Researchers develop brain-inspired smart technology

Duygu Kuzum, a postgraduate in electrical engineering at Standford University, spoke about nanoelectronics. (credit: Abhinav Gautam/Photo Editor) Duygu Kuzum, a postgraduate in electrical engineering at Standford University, spoke about nanoelectronics. (credit: Abhinav Gautam/Photo Editor)

Mankind has come a long way from communicating through landlines, to using smartphones for communication, information, entertainment — you name it. Now imagine your smartphone, already capable of so much, functioning on a power supply equivalent to that used by a light bulb. Then imagine it performing computations at a rate equivalent to the human brain, with comparable artificial intelligence. This technology is en route to becoming a reality right this minute, in the Litt Lab of University of Pennsylvania.

Duygu Kuzum, a postgraduate in electrical engineering from Stanford University, is conducting groundbreaking research in the field of neuroengineering, using what we know about nanoelectronics to simulate the chemical reactions that go on inside our brains.

Last Tuesday, Kuzum was invited to Carnegie Mellon to speak about her current research as part of a seminar series hosted by the Biomedical Engineering Department of the Carnegie Institute of Technology (CIT).

Recognized by the MIT Technology Review as an innovator under 35, Kuzum captivated her audience when she talked about how drastically her research could change the world we live in, in only a matter of years.

She began by talking about humankind’s fascination with the human brain and by questioning the concepts of perception, curiosity, intelligence, and the brain’s ability to store and process new information. According to her team, the world has got it all wrong. “Instead of trying to understanding the power of the mind, we need to understand how the neurons work,” Kuzum said. Her reasoning is simple: Just as a strong building needs a strong foundation, the secret behind the remarkable operation of the brain lies in the neurons.

Kuzum’s team is currently working on two projects, including synaptic electronics for brain-inspired smart technology, and using the material graphene to build sustainable devices which can better help treat and detect neurological disorders.

Synaptic electronics, according to Kuzum, is one of the most innovative ways of simulating the brain without using as much power as a nuclear power plant.

Taking her cue from how neurons communicate within the human body (primarily through synapses, which are connections between neurons through which information flows from one neuron to another), Kuzum’s team has manufactured synaptic nanoelectronic devices which are capable of storing, processing, and relating information at the same speed as somatic neurons and at about one millionth of the power produced by a nuclear power plant. However, there is still a long way to go. These nanochips, consisting of nanoelectronics representing close to a million neurons, still need to be trained to create new intelligence, instead of only acting on learned material.

— To do —
Copy everything from "She began by" down to "detect neurological disorders." in the article on brain-inspired technology, replacing "graphene" with "carbon nanotubes".

— Records taken from a dataset —
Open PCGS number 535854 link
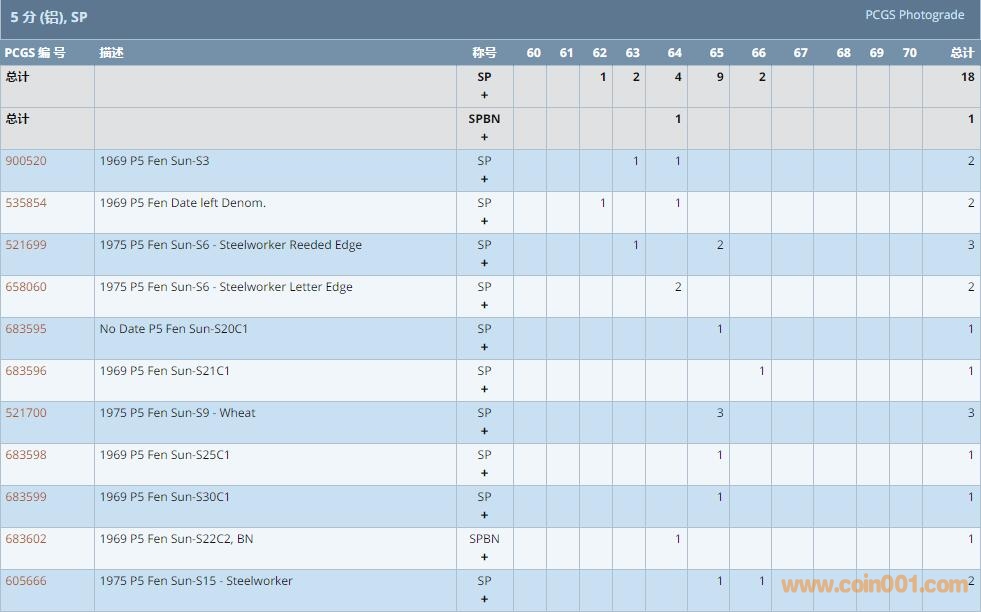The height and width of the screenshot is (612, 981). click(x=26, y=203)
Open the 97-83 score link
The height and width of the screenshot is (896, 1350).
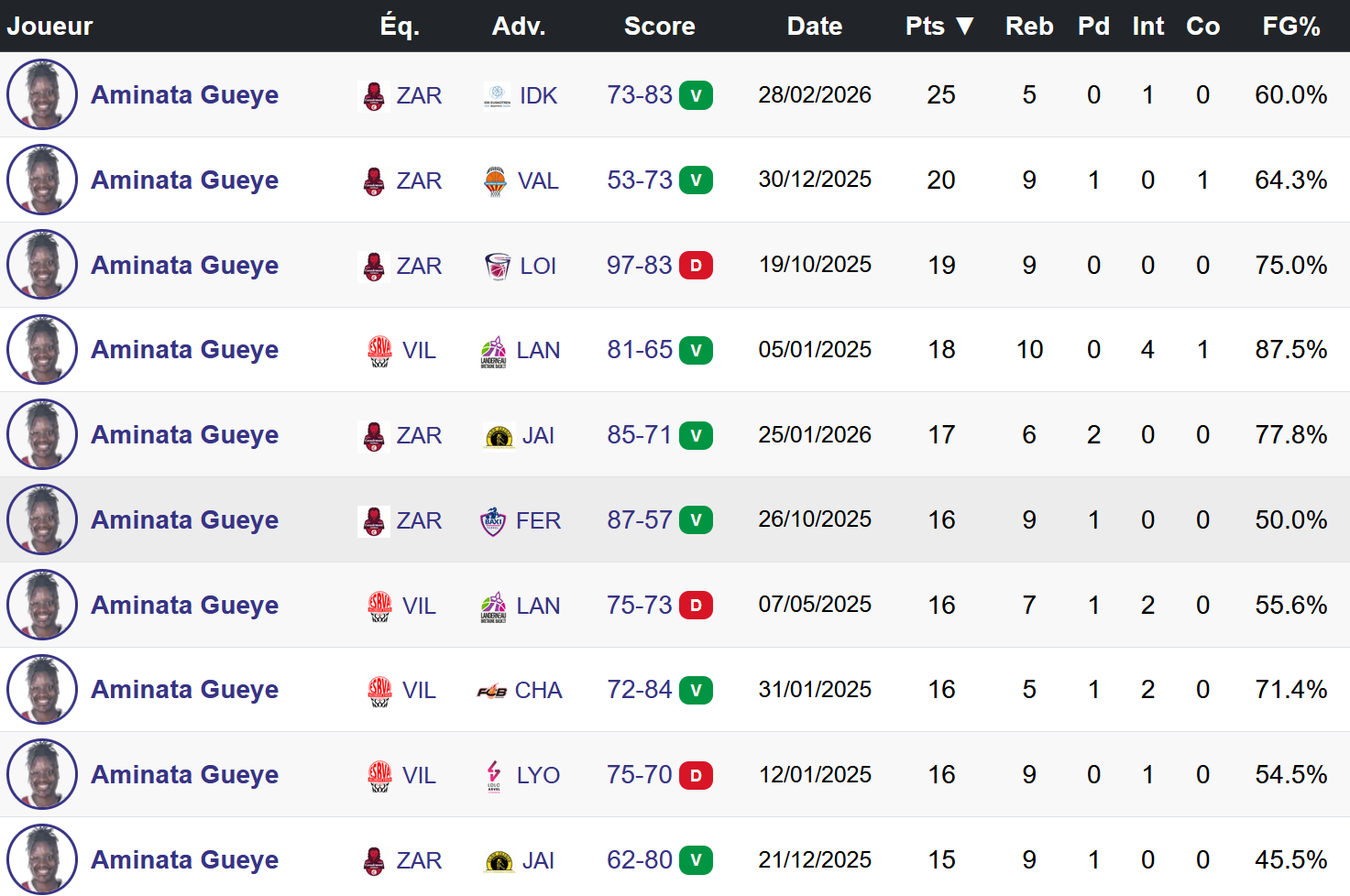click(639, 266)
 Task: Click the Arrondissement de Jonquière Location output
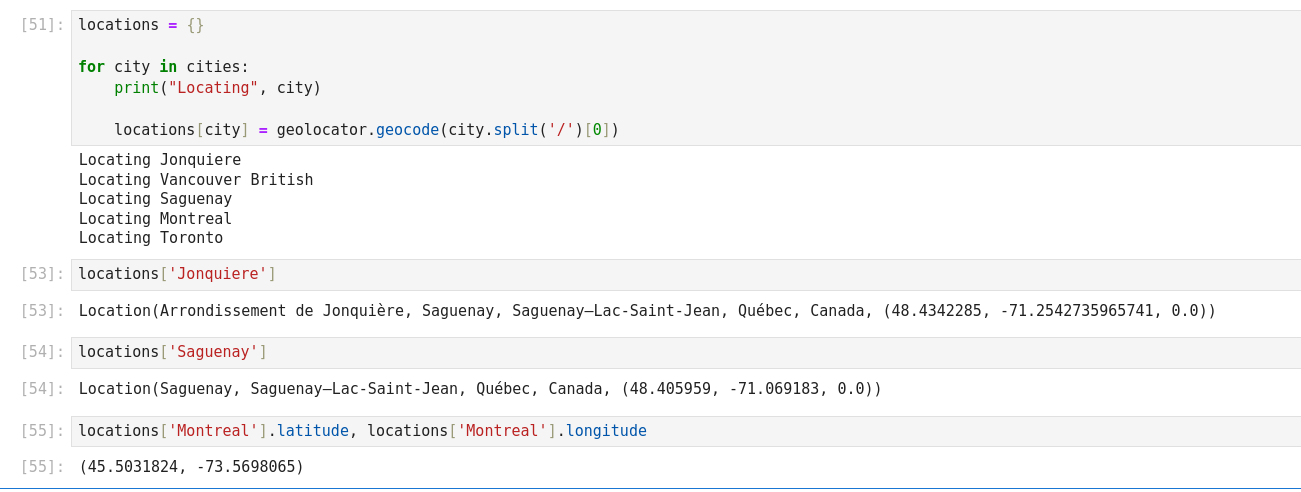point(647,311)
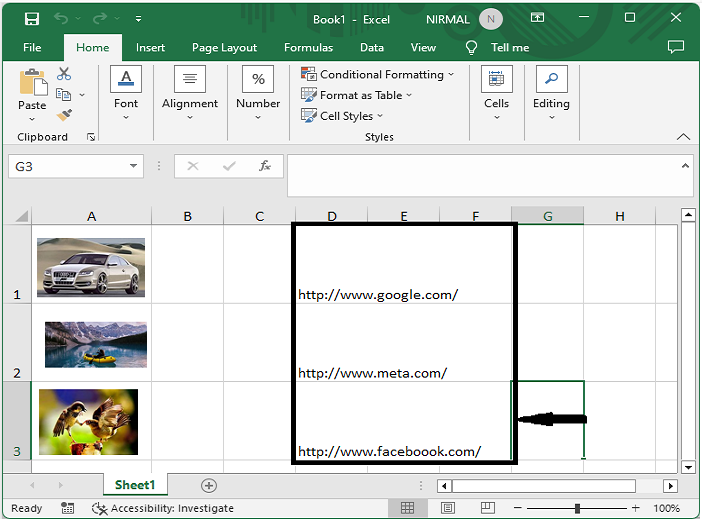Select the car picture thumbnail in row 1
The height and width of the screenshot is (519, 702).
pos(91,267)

— Your response —
She began by talking about humankind’s fascination with the human brain and by questioning the concepts of perception, curiosity, intelligence, and the brain’s ability to store and process new information. According to her team, the world has got it all wrong. “Instead of trying to understanding the power of the mind, we need to understand how the neurons work,” Kuzum said. Her reasoning is simple: Just as a strong building needs a strong foundation, the secret behind the remarkable operation of the brain lies in the neurons.

Kuzum’s team is currently working on two projects, including synaptic electronics for brain-inspired smart technology, and using the material carbon nanotubes to build sustainable devices which can better help treat and detect neurological disorders.